The History Channel sent review copies of season 2 of its series, Life After People, which I spent several loud evenings watching. If you like scenes of apocalyptic destruction, you’re going to love this one.

Before proceeding to any commentary on the content of Season 2 of Life After People, it might be helpful to watch this short clip (SFW) of Joe Flaherty and the late John Candy as hosts Big Jim McBob and Billy Sol Hurok from SCTV’s classic Farm Film Report.

Big Jim and Billy Sol would have loved this show. Stuff blows up real good! Actually, a lot of it doesn’t explode so much as collapse, but slow motion views of iconic buildings suffering that final gust of wind or popped rivet that brings the works crashing down is going to keep fans of disaster porn glued to their sets.

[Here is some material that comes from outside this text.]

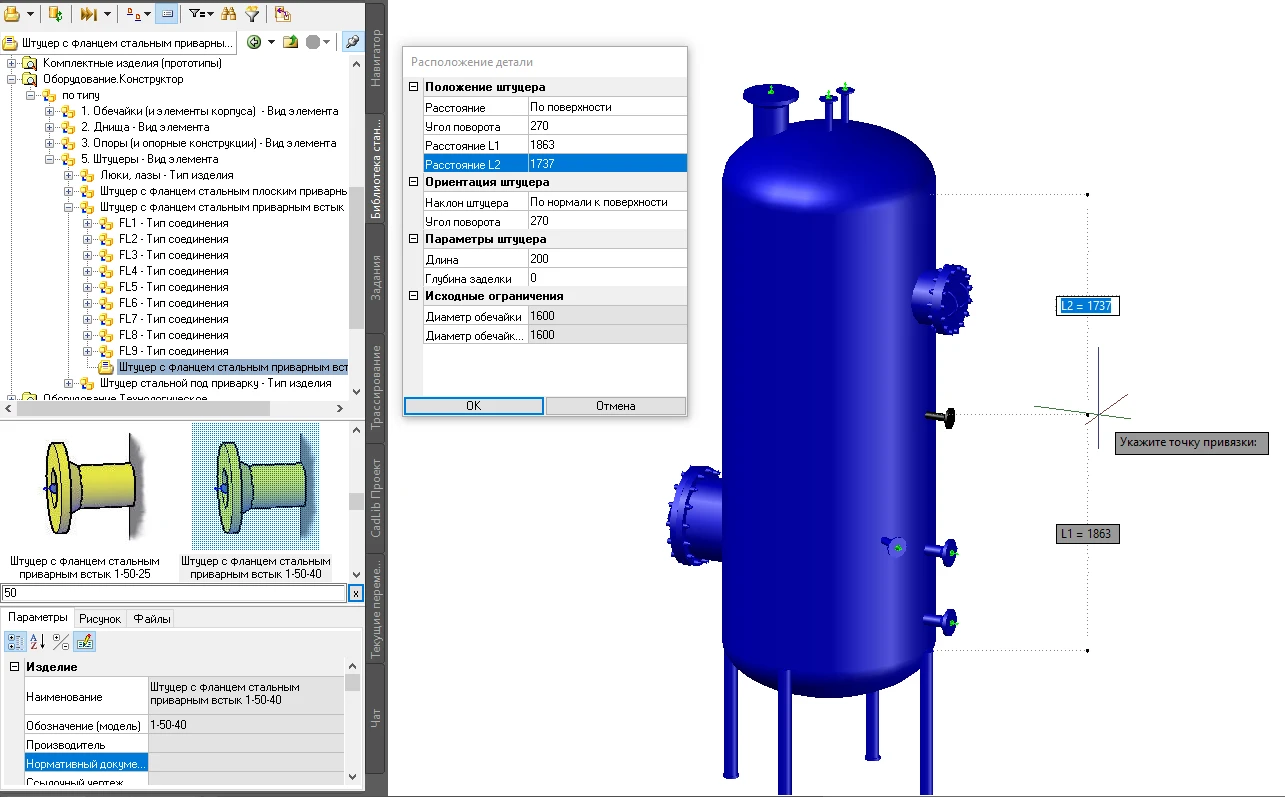Click the yellow funnel filter icon
The height and width of the screenshot is (797, 1285).
pyautogui.click(x=253, y=14)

Life After People: Season 2 from History Channel

The premise of Life After People, for those who haven’t caught an episode, is to speculate on what would happen in a world where all humans suddenly left one day. It’s not an apocalyptic ending per se, so no corpses in the streets, bombed out cities or zombies to worry about, they’re just gone. Then the countdown begins. What happens to the infrastructure and all the things that humans left behind, from pets to food and famous works of art is imagined through a virtual time lapse camera. Unfortunately, we watched the episode entitled “Wrath of God” first and found it almost comically heavy on the religious hysteria. I’ll let the description of the episode help make my case: “Structures of God and symbols of Satan face their post-apocalyptic fate. Churches around the world crumble in a world after people, while the devil’s minions multiply.” Ahem. My wife didn’t make it past this episode, although it did feature some epic statue destruction scenes.

The rest of the series lightened up a bit and included some interesting segments to accompany the destruction. Watching the contents of a supermarket succumb to bacteria, rats and insects was like watching a slightly toned down version for TV version of the Stinkymeat Project (link here, but be warned it’s gross). Other episodes see DaVinci’s The Last Supper, Airforce One, Taipei 101, the White House and New York’s Central Station meet their respective fates (spoiler alert: nature eventually wins in every case). There are actually some honest to goodness explosions too, thanks to disintegrating chemical drums, accumulating sewer gases and the like. For a taste of the carnage, the series home page includes dozens of clips -turn down the volume if watching at work. Once we got past that “Wrath of God” episode, my kids seemed to enjoy Life After People, especially the boys. It took a few repeats to explain the whole “people disappeared” concept, but once they finally left that alone, watching nature encroach on the cities was kind of fun. And we all loved watching stuff blow up, especially with the sound system cranked up.

You can pick up Season 2 of Life After People at Amazon, or leave a comment here before midnight Eastern Time, indicating whether you’d prefer DVD or Blu-Ray. History Channel provided a copy of each format to give away to our readers; one random commenter in each group will win.

12am: Thanks for the entries everyone. We’re closing the contest down now and winners will be notified by e-mail.